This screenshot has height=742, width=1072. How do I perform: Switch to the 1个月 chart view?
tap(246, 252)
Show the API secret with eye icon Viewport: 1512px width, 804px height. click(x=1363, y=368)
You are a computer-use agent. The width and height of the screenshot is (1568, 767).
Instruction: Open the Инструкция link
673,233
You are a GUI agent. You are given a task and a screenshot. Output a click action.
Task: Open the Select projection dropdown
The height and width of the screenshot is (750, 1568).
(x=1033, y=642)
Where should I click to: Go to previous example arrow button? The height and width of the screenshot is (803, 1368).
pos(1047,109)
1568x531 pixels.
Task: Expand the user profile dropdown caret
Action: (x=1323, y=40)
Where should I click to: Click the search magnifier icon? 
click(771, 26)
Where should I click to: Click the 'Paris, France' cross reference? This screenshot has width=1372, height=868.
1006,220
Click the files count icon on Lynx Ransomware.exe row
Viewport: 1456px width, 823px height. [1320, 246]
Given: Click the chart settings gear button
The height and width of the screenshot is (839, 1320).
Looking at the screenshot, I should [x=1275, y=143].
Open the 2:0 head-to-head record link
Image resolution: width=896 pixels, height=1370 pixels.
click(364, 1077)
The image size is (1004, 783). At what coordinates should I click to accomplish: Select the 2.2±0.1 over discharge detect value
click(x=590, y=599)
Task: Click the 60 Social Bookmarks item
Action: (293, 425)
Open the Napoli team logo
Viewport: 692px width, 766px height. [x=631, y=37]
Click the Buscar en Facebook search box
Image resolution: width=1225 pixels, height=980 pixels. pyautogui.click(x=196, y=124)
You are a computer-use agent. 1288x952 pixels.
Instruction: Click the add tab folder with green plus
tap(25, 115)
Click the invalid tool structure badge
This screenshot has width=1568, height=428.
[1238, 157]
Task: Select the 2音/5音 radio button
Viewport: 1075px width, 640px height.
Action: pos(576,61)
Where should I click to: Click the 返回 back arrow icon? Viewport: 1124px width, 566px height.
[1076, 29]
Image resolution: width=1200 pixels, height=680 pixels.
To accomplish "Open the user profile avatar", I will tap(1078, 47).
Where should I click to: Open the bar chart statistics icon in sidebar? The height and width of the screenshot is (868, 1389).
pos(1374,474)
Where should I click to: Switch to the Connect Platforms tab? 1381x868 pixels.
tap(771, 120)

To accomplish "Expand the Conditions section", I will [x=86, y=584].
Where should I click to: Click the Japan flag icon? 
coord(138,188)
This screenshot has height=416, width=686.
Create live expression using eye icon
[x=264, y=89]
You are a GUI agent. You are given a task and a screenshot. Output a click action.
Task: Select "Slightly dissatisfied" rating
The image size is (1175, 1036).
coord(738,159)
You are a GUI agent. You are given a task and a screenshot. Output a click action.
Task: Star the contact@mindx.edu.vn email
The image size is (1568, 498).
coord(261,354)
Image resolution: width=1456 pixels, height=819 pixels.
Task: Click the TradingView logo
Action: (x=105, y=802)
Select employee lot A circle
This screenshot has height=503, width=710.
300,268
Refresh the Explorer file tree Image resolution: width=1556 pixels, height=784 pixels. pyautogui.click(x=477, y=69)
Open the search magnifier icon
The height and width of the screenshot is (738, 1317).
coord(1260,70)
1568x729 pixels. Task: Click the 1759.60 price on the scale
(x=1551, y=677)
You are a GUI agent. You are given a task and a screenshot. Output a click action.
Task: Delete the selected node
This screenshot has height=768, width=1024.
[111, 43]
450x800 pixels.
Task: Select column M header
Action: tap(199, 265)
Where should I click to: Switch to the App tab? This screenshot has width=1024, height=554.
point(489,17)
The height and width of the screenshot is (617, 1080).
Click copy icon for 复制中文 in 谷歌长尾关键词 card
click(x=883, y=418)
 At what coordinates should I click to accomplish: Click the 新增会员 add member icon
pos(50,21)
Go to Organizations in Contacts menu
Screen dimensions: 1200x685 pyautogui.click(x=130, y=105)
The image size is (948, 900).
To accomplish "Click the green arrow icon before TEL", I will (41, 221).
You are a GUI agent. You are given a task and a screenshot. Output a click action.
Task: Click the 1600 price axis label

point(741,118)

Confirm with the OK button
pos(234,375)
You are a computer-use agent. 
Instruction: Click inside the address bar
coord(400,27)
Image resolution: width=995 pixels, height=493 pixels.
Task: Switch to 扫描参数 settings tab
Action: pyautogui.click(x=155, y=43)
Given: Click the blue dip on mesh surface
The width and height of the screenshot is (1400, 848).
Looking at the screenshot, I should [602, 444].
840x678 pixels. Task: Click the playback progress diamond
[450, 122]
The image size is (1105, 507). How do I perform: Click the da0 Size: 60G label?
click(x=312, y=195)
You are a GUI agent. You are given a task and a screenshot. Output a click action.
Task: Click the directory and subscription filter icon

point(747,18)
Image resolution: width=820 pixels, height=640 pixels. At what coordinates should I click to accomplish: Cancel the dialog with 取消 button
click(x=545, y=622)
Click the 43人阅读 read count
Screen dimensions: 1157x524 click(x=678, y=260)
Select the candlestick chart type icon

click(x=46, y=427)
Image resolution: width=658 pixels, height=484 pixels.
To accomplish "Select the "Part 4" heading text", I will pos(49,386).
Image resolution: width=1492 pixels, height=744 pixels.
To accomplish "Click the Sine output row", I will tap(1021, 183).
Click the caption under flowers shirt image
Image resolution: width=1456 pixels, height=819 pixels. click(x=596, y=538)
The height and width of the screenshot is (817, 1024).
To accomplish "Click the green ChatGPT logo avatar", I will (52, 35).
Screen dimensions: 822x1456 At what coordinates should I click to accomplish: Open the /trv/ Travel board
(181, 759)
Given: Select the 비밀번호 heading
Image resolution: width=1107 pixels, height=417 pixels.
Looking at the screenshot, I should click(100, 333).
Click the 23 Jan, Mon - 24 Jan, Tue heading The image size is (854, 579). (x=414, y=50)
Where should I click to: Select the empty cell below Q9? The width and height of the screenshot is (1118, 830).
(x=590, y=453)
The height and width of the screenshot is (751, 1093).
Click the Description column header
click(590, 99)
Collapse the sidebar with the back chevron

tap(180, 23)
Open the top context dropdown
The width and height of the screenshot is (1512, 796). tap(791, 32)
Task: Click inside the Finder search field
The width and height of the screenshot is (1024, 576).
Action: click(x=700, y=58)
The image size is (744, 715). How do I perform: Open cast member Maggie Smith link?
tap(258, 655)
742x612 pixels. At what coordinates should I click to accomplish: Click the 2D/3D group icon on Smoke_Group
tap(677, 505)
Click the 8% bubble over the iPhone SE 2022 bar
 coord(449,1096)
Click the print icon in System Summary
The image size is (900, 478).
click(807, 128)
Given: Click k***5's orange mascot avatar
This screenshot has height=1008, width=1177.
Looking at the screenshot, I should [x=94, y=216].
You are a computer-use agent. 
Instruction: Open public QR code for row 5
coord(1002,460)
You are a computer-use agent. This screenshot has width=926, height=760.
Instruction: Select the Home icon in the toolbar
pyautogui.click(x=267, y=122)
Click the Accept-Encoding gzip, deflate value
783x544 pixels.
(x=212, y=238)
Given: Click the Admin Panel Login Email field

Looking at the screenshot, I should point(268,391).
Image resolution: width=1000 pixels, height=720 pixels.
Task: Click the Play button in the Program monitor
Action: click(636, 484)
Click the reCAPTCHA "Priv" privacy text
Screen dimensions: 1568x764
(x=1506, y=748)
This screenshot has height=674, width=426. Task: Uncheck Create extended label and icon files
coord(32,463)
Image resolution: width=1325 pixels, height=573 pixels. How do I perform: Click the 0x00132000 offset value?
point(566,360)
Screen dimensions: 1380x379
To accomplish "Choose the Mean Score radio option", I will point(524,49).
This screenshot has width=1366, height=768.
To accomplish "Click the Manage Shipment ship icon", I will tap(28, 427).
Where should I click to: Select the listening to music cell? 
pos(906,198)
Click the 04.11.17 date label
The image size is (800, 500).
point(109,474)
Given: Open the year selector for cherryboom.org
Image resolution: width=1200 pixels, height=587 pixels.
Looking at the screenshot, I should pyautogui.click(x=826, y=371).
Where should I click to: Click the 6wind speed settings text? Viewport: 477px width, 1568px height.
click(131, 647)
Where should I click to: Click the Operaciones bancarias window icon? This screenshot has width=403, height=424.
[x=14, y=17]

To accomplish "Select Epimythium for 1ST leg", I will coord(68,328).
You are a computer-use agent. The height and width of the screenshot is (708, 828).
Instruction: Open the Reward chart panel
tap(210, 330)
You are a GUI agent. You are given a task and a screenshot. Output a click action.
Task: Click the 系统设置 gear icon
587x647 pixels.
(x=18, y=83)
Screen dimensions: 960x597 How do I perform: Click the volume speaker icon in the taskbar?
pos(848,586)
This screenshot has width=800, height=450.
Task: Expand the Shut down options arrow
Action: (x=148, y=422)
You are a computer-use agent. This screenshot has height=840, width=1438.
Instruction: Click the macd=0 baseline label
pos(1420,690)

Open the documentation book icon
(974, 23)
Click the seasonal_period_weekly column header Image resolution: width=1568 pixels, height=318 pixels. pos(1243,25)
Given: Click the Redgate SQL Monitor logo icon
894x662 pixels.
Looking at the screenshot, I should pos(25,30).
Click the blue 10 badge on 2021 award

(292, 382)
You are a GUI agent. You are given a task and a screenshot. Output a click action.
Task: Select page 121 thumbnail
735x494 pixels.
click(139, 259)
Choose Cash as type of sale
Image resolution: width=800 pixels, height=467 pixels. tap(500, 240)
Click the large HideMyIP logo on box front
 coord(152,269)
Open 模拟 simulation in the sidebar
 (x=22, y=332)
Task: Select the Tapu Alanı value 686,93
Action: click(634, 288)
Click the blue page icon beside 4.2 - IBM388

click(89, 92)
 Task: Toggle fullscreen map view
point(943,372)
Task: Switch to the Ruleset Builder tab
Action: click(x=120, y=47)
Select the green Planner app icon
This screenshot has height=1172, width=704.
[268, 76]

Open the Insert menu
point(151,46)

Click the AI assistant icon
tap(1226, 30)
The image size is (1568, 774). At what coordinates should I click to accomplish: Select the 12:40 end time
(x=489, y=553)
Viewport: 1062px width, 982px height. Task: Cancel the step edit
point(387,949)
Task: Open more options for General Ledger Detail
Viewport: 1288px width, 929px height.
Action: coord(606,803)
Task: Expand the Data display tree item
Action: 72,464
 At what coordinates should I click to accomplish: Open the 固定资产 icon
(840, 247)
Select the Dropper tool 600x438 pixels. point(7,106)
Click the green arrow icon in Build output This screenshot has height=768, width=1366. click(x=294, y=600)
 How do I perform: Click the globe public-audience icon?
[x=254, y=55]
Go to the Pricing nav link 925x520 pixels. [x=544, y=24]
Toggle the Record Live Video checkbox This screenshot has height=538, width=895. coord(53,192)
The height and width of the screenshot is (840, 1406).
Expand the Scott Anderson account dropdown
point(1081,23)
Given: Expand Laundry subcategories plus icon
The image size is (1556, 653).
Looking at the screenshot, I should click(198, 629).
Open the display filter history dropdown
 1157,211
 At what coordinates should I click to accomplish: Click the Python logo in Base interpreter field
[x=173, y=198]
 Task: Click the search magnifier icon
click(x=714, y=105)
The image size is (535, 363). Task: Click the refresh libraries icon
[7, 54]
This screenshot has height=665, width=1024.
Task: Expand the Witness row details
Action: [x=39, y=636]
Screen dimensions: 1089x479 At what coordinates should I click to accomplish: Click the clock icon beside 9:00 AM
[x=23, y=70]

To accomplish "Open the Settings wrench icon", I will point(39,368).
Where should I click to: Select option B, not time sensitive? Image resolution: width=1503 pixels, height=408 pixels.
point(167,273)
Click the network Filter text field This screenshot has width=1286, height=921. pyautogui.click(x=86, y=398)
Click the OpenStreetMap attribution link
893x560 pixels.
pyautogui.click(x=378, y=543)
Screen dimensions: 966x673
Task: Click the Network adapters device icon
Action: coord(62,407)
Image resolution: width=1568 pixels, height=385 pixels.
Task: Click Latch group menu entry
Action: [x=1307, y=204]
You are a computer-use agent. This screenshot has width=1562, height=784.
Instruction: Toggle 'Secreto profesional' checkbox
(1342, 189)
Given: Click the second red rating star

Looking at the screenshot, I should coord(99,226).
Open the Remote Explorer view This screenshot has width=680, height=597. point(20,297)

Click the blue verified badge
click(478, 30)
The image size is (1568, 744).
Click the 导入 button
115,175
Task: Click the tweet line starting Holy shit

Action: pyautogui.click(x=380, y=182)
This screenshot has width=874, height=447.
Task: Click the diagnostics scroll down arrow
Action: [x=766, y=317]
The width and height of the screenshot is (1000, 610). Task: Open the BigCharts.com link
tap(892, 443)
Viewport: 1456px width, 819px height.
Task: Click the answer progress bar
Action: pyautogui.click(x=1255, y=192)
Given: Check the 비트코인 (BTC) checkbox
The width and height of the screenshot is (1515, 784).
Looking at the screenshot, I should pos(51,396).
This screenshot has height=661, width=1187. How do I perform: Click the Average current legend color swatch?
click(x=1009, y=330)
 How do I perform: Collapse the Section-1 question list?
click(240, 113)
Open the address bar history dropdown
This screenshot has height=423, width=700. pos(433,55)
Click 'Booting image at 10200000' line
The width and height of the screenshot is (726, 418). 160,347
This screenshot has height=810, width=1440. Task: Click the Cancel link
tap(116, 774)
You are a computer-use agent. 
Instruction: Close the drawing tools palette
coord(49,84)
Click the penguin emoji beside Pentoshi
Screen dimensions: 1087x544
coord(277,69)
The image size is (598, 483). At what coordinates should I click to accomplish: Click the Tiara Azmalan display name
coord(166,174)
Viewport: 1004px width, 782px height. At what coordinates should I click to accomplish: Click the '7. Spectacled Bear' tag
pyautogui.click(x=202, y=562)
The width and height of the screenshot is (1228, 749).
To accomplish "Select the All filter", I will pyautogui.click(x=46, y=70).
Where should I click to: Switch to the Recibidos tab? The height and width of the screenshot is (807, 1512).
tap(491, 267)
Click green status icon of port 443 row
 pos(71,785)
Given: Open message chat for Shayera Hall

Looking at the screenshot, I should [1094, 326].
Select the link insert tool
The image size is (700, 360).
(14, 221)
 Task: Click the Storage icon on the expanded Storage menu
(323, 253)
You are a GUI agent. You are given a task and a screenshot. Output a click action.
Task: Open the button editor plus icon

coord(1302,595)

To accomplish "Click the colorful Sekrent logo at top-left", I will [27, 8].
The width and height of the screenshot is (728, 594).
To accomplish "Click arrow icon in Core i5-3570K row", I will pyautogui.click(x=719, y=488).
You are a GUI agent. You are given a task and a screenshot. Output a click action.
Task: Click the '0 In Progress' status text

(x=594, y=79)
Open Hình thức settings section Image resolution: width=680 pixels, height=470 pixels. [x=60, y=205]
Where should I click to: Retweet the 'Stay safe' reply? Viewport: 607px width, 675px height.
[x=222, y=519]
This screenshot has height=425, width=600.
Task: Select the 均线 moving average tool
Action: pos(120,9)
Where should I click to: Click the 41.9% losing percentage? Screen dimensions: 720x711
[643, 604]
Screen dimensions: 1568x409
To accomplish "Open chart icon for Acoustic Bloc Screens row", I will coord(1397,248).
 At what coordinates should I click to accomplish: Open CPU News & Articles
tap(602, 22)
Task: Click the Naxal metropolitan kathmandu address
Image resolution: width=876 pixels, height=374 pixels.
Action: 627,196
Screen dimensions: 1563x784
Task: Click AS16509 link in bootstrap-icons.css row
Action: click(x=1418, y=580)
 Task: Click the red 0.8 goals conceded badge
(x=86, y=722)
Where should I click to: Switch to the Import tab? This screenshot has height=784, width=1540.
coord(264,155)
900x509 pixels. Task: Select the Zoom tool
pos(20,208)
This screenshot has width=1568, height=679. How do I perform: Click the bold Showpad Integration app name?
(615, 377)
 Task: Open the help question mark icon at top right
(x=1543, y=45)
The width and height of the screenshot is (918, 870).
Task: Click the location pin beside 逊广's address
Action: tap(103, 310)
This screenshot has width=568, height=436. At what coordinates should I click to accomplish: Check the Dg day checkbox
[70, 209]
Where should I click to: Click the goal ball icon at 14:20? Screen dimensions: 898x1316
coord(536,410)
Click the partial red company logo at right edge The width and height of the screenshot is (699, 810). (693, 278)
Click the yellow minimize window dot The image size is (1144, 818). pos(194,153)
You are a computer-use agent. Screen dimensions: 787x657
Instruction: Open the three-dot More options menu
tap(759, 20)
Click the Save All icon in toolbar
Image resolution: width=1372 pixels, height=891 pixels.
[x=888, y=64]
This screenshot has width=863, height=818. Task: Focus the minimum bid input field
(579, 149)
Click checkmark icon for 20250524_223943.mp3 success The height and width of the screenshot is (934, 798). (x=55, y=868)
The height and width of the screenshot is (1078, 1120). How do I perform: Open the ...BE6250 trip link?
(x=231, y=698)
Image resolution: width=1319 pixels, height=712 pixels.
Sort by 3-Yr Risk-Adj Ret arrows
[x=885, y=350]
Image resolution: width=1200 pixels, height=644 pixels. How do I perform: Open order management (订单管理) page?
--------------------
> _Exercise requirements_
Return only the lines above that run from the opening line through the line containing "Show the API", exactly as written.

> _Answer_
This screenshot has height=742, width=1072. How do I perform: Switch to the 1个月 chart view?
tap(246, 252)
Show the API secret with eye icon Viewport: 1512px width, 804px height. click(x=1363, y=368)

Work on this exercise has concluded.